La metafora degli scacchi
La vita è un gioco crudele: in questo romanzo le pedine degli scacchi sono personaggi, e i personaggi sono pezzi di un destino più grande, forse già scritto. Sono pedine e strumenti di una partita eterna, scaturita da una leggenda indiana sulla nascita del gioco degli scacchi e che è metafora della Storia, della sua opprimente ciclicità […], nella vittoria e nella sconfitta, come scrive l’autore.
Pantò dipinge una Sicilia del Settecento suggestiva e spaventosa, teatro di intrighi inquietanti attorno a una misteriosa scacchiera scomparsa e dal possesso della quale dovrebbe discendere un grande potere, in grado di donare ricchezza infinita.
Bianchi e neri, buoni e cattivi, si sfidano nella ricerca del prezioso oggetto e il risultato della partita, sviluppato sapientemente attraverso le tredici mosse dei ventisei capitoli, è tutt’altro che scontato: accanto alla vicenda principale si snodano sottotrame che svelano, a poco a poco, la genealogia e le vicissitudini dei proprietari della scacchiera, fino a scoprire che il suo segreto si nasconde nei meandri sibillini della Storia dell’isola.
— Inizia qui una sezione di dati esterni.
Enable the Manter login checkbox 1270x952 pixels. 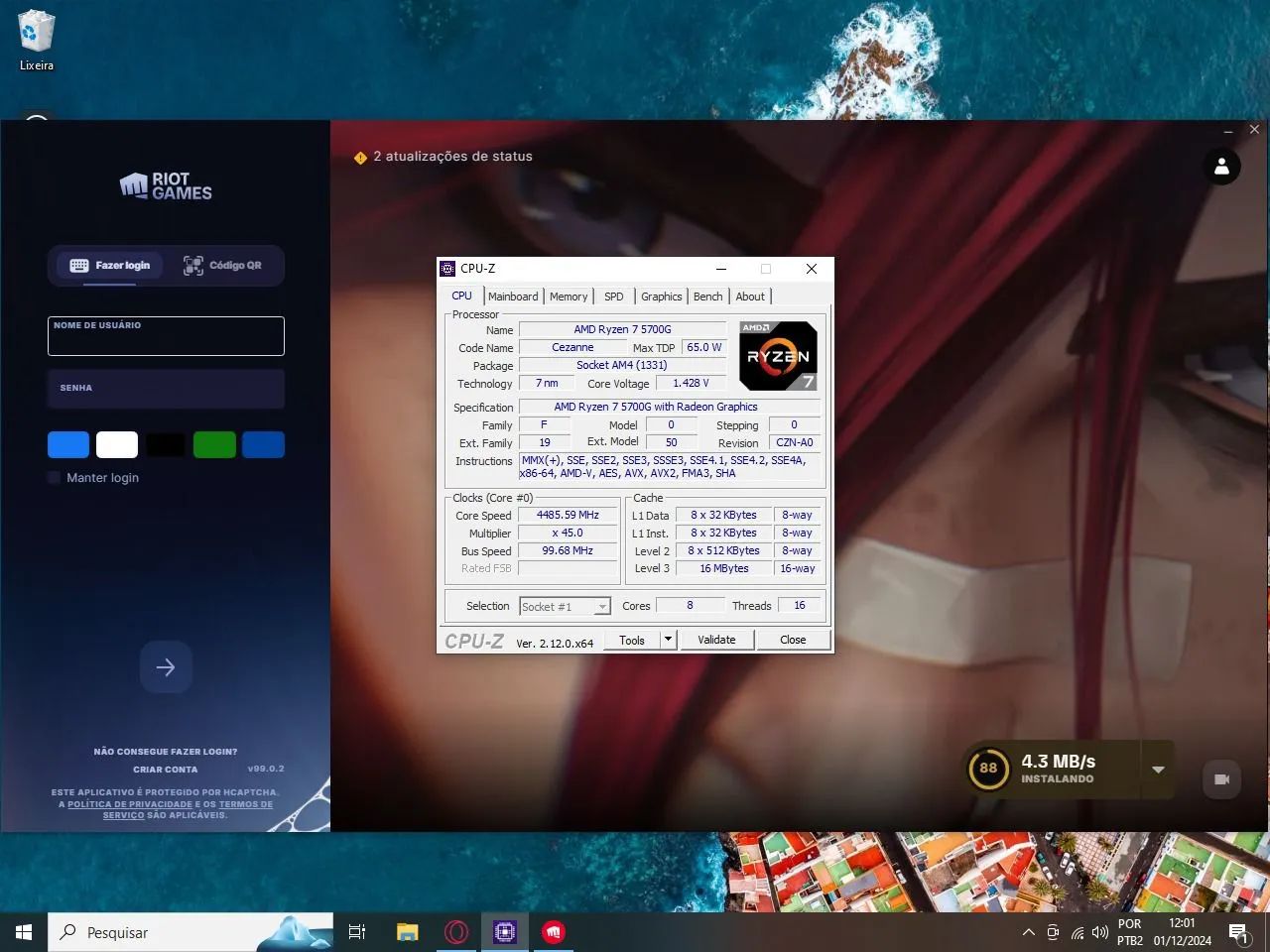click(x=53, y=477)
Compare anche una Mercedes Uzeda, chiaro riferimento ai Viceré di Federico De Roberto.
Sono pochi i romanzi ancora in grado di destare meraviglia. Chaturanga ci riesce.
Perché la narrazione è avvincente e i personaggi sono costruiti con maestria; perché lo sfondo storico è accuratamente documentato senza essere pedante; perché la scrittura è nitida e mai banale. E il finale è inaspettato.
Giuseppe Pantò sforna un’opera intelligente, con tutte le potenzialità per diventare un best-seller, rivelandosi scrittore fine, di quelli che resistono al logorio del tempo e che fanno onore alla grande tradizione letteraria della Trinacria.